WASHINGTON — A bipartisan House trio is introducing a bill Thursday aimed at reducing the influx. fentanyl on the southern border of the United States.
The Stop Fentanyl at the Border Act, co-sponsor of the current bipartisan Senate bill in the House, Reps. Gabe Vasquez, DN.M., Eric Sorensen, D-Ill. and represented by Lori Chavez-DeRemer, R-Ore. The bill targets two key issues in the 2024 election — immigration and the opioid crisis — as all three members face tough re-election battles in November.
The bill would provide more than $5 billion to increase personnel and technology to detect illegal drugs, weapons and other contraband across the US-Mexico border.
There are at least 31 scanning systems, known as non-intrusive screening systems, which are already in place along the border in personnel vehicles at dozens of ports of entry under construction. The scanners are the most powerful tool the Biden administration has to detect fentanyl in vehicles crossing the border, the Department of Homeland Security previously told NBC News.
Congress should appropriate funding to deploy scanners at the border.
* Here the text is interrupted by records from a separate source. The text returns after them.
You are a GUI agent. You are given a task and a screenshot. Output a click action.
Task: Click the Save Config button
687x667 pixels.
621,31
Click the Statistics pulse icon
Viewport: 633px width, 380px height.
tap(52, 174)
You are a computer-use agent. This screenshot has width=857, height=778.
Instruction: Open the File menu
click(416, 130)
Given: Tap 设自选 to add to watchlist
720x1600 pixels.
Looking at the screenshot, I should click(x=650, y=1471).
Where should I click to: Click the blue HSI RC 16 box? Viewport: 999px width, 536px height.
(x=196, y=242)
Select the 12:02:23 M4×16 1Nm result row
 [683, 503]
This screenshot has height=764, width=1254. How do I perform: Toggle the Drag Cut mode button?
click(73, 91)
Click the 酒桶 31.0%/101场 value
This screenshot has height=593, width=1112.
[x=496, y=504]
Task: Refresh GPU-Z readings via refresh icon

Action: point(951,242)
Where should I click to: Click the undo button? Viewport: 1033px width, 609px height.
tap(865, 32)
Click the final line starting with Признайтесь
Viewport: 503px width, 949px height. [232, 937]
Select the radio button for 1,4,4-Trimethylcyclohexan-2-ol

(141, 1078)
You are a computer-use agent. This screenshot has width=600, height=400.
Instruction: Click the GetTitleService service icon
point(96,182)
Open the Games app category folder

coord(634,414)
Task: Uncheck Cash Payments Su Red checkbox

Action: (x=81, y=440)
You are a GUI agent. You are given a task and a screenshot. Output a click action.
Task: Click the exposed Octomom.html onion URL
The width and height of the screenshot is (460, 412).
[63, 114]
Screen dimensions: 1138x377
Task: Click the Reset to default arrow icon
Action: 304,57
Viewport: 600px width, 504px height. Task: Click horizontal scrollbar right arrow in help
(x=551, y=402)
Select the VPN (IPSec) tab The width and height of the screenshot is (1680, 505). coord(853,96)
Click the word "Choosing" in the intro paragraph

Some of that money was released in May after NBC News reported that most of the high-tech scanners were available it sits unused in warehouses.
“The opioid crisis continues to harm American families,” Vasquez told NBC News by phone on Wednesday. “This bill will help deal a major blow to what the cartel is trying to do to get these drugs into our country.”
In 2022, nearly 74,000 Americans died from overdoses of fentanyl and other synthetic opioids. according to National Institute on Drug Addiction.
In addition to introducing Non-Intrusive Inspection Systems, the bicameral bill would fund more law enforcement officers and border agents.
Congress passed a bipartisan bill earlier this year to expand sanctions against fentanyl traffickers in Mexico and Chinese chemical suppliers to President Joe Biden signed passed into law as part of a national security package.
Most of Capitol Hill’s efforts to resolve the southern border have fizzled since Republicans led by former President Donald Trump. killed the bipartisan border security bill in a competitive election year.
Despite broad bipartisan support, Trump and his House allies refused to compromise, insisting instead on the conservative HR 2 proposal that passed the House last year on a party-line vote. The Democratic-controlled Senate failed to pass the bill, with Biden vowing to veto it.
“Even though fentanyl is the biggest health crisis we’re facing, it’s a shame what we’re seeing in Congress today,” said Vasquez, who will flip his seat from red to blue in 2022. “Politics is standing in our way. Finding solutions to prevent these drugs from coming into the country.”
Vasquez hinted at an upcoming rematch against former GOP Rep. Yvette Herrell: “Unfortunately, MAGA Republicans like Donald Trump and my opponent are saying, ‘Well, that’s not enough.’
Sorensen, like Vasquez, has met with constituents who have lost family members, including children, to fentanyl overdoses. His swing district of northwestern Illinois is hundreds of miles from Mexico, and yet the issue has rocked even his backyard.
“I’m not going to wait for Congress to figure out how to make policy to solve this problem,” he told NBC News outside the Capitol on Wednesday. “I don’t want to get another call from a mother who lost a child to this.”
The bill has bicameral and bipartisan support, but its future is murky less than four months before the election.
Vasquez suggested lawmakers could instead insist on broad, comprehensive packages — House Republicans’ HR 2 and Senate Democrats’ efforts to pass a bipartisan bill in May, neither of which have a chance of becoming law this year.
Chavez-DeRemer, a Republican in Oregon’s key swing district, said for her, the fentanyl issue is above politics. “Oregon is number 50 in drug recovery and number one in drug addiction,” he said. “So it’s just silly for us to turn a blind eye to it.”
“When people say, ‘well, it’s an election year, well, we don’t want to work with vulnerable Democrats,’ how many children can we lose before we decide to close and secure the southern border under these policies?” ?” he asked, criticizing the Biden administration for its “open border policy.”
Sorensen, who is also up for re-election in a competitive race, said he did not blame Biden.
“I don’t think pointing fingers at each other really does anything to solve the problem,” Sorensen said.
“Politics be damned, we’ll do our job,” he said.